Statistical Analysis

To evaluate the diagnostic accuracy of our method of determining EOL (as an index test), we used OS as the reference standard. To obtain an index value for the diagnostic accuracy of our unique method against the primary outcome (true-EOL or other-than-EOL), we calculated the sensitivity, specificity, positive predictive value (PPV), negative predictive value (NPV), positive likelihood ratio (PLR), negative likelihood ratio (NLR), and DOR.19 Sensitivity and specificity of our EOL diagnosis were compared with those of other prognostic tools (CCI, PPS, and ADEPT) using the McNemar chi-square test.20 OS was analyzed by survival analysis using the Kaplan–Meier method and statistically compared using a Log rank test. Logistic regression was used to evaluate the effect of potential confounding factors on death within 6 months. Factors were selected for multivariate analysis if the P-value in the univariate analysis was <0.20. In addition, we used the forward-backward stepwise selection method for the logistic regression analysis to minimize the independent variables adapted to the model.

For two-group comparisons, normally and non-normally distributed numerical variables were compared using t-tests and Mann–Whitney U-tests, respectively. To compare more than two groups, post hoc multiple comparisons were made using Tukey’s honestly significant difference test after confirming the heterogeneity of means using one-way analysis of variance. For categorical data, the proportions in each group were compared using Fisher’s exact test. These statistical analyses were performed using XLSTAT version 2021.4.1 (Addinsoft Inc. Paris, France, https://www.xlstat.com/ja/) and EZR version 1.54 (Saitama Medical Center, Jichi Medical University, Saitama, Japan). EZR is a graphical user interface for R (The R Foundation for Statistical Computing, Vienna, Austria, version 4.0.3);21 it is a modified version of R commander (version 2.7–1) designed to provide additional statistical functions frequently used in biostatistics.

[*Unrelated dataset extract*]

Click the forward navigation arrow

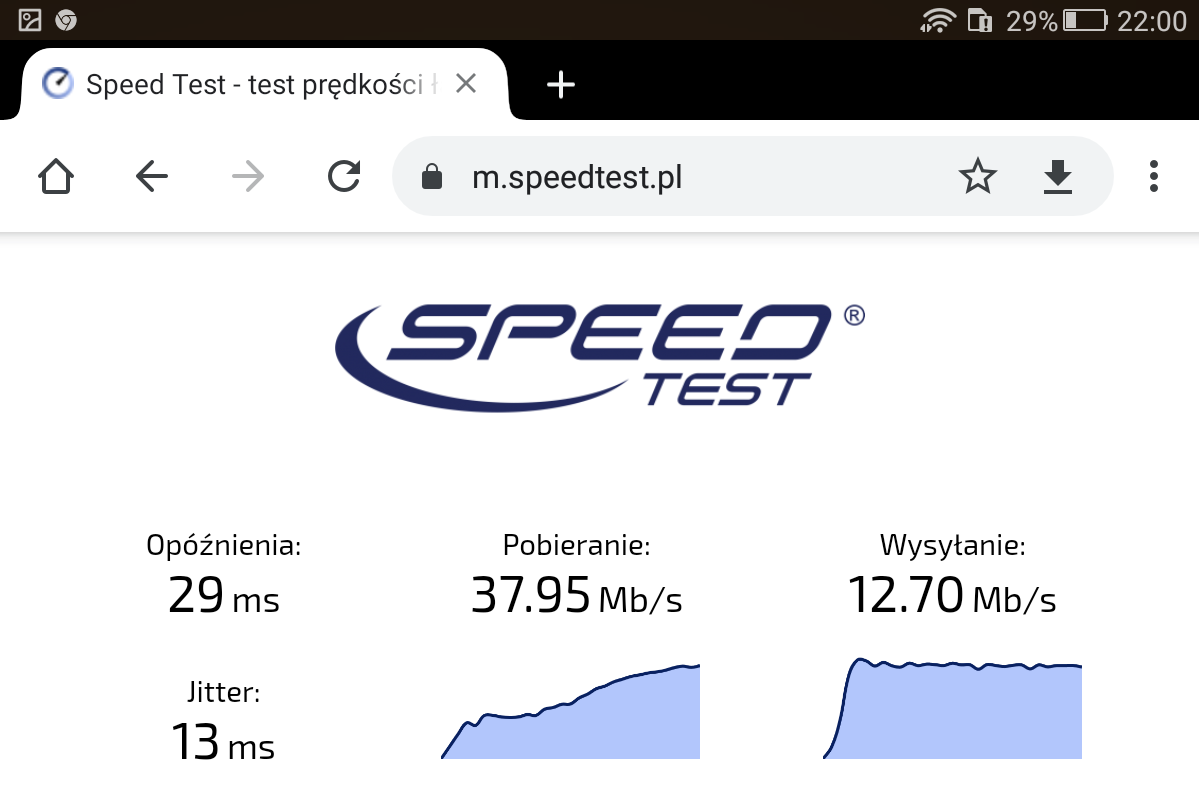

A two-sided P-value <0.05 was considered statistically significant.

Results

Study Population and Baseline Characteristics

From January 1, 2010, to September 30, 2017, a total of 330 cases were discussed at in an EOL-CC. We identified 319 participants who had received a first decision by the EOL-CC. The EOL-CC evaluated 275 (86%) patients as EOL, 24 (8%) as non-EOL, and 20 (6%) as pending. Of these 319 participants, 315 were eligible for the retrospective analysis (Figure 2). The baseline characteristics and EOL types of the study population are shown in Table 1. The median age of all participants was 89 (range 54–107) years. The terminal illness group was significantly younger than the other groups. The frailty group was characterized by severe deterioration in functioning (eg, physical, cognitive, and eating abilities). Most patients (85%) had eating problems, mainly because of reduced oral intake.

Table 1 Baseline Characteristics in the Retrospective Analysis

Figure 2 Flow diagram of participants through this study. This figure is illustrated based on a diagram of the STARD 2015 reporting guideline.

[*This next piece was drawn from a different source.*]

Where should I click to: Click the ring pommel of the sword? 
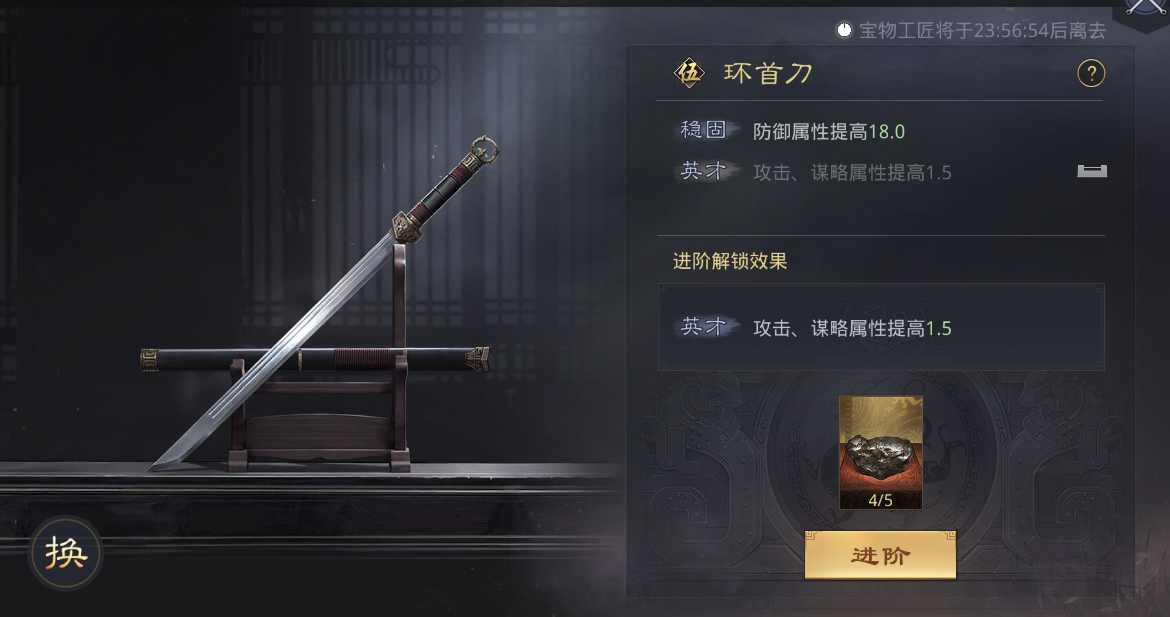[484, 149]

Abbreviations: CC, case conference; EOL, end-of-life; OS, overall survival.

Associations Between EOL-CC Diagnosis and Primary Outcome

The results of the survival analysis using the Kaplan–Meier method are shown in Figure 3. Compared with an EOL diagnosis, a non-EOL diagnosis was associated with a higher survival rate at 6 months after the EOL-CC (43.5% vs 6.9%; log-rank P < 0.001). However, a small number of EOL patients were alive more than 1 year later (maximum of 6.3 years) (Figure 3A). In EOL patients, EOL type was associated with a significant difference in survival at 6 months after the EOL-CC (terminal illness 2.2% [95% confidence interval 0.65–5.8%], frailty 16.1% [9.3–24.5%], organ failure 2.9% [0.2–12.7%], unclassifiable cases 6.7% [0.4–26.0%]; log-rank P = 0.019) (Figure 3B).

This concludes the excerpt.